A crucial point, then, is finding the right problems for these systems to explore. Though a great deal of work is being done applying AI to the sciences, it’s not necessary that a direct application of these technologies would (or should) result in a breakthrough in every scientific problem. The most impactful advances will come from applying AI techniques to questions that really matter to society, and for which sophisticated reasoning and analysis abilities are required. Much of the art of solving a problem lies in picking the right question in the first place.A crucial point, then, is finding the right problems for these systems to explore.
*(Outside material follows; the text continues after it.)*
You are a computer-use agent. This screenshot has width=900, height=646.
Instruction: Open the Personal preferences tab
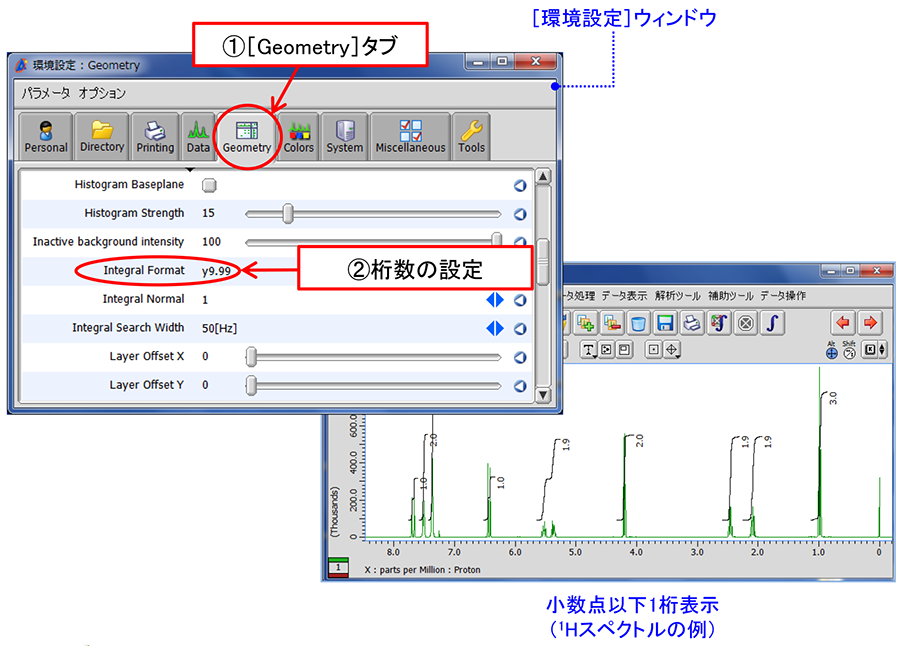pos(46,136)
For example, one of the most important open questions in biology is understanding how proteins take their shapes. Proteins are essential to the body’s healthy operation, and act like miniature machines within cells to carry out the many tasks of living. A protein’s shape dictates its function, which is why so many research groups are dedicated to discovering the structure of different proteins; once a protein’s shape is known, researchers can better understand how it works, and screen for drugs that interact with it when it malfunctions in diseases. It so happens that this is a perfect application for AI, because we have relatively large data sets of known protein structures to train systems on, and this is a problem for which we can quantify progress.

Scientists might spend years working out the shape of a single protein using time-consuming experimental methods like crystallography. Instead of working out the shape of one protein at a time, what if we could use existing data to teach an AI system how to predict the shape of any naturally occurring or even theoretically possible protein just from its amino-acid sequence description. Based on learning techniques inspired by neuroscience, our recently published AlphaFold model can train on large data sets of known protein structures to predict how a one-dimensional string of amino acids folds into a three-dimensional shape. 

Using this system, we recently generated predictions for the shapes of six proteins comprising SARS-CoV-2, the virus that causes COVID-19. While the structures predicted by our method don’t directly lead to a cure, they may provide useful hints to researchers working on drugs and antibodies that could work against the virus, and may add to our understanding of this global health threat. 

Many academic groups have been making steady progress on the folding problem for years, as evidenced by accuracy improvements in CASP, a biannual protein folding prediction competition. In 2018, AlphaFold took top honors at CASP13, representing a 40 percent improvement in accuracy over the previous competition’s best model. In the future, this approach could help scientists focus on the most promising leads, saving time and money, for example, in the notoriously expensive drug development process. Through AI-driven simulations, it may be possible to design novel proteins in silico, then test them in the real world—helping researchers direct research efforts and funding more efficiently.

This is the beauty of AI: it will enable abstraction from the particular to the general, distilling unifying principles from experience. It deepens the nature of questions scientists can ask: not simply “what is the shape of protein X?” but, more fundamentally, “what dictates the shape of any protein?” Going after a question like this doesn’t contribute one answer, but many, opening up entire new fields of inquiry.

If we can make sufficient progress on predicting how proteins take their shapes, we might make it easier to design new drugs, enzymes and universal vaccines, leading to countless social benefits. Similarly, if we can use AI to faithfully simulate collections of atoms, it might be possible to rationally design new materials for batteries, solar energy technology, carbon capture and more. Given the right question, the right training data and the ability to quantify learning, AI systems stand to deepen our scientific understanding and accelerate new technological breakthroughs. AI is much more than automating image classification or streamlining supply chains; we want to use it to discover new knowledge about the universe, and use that understanding to better the world.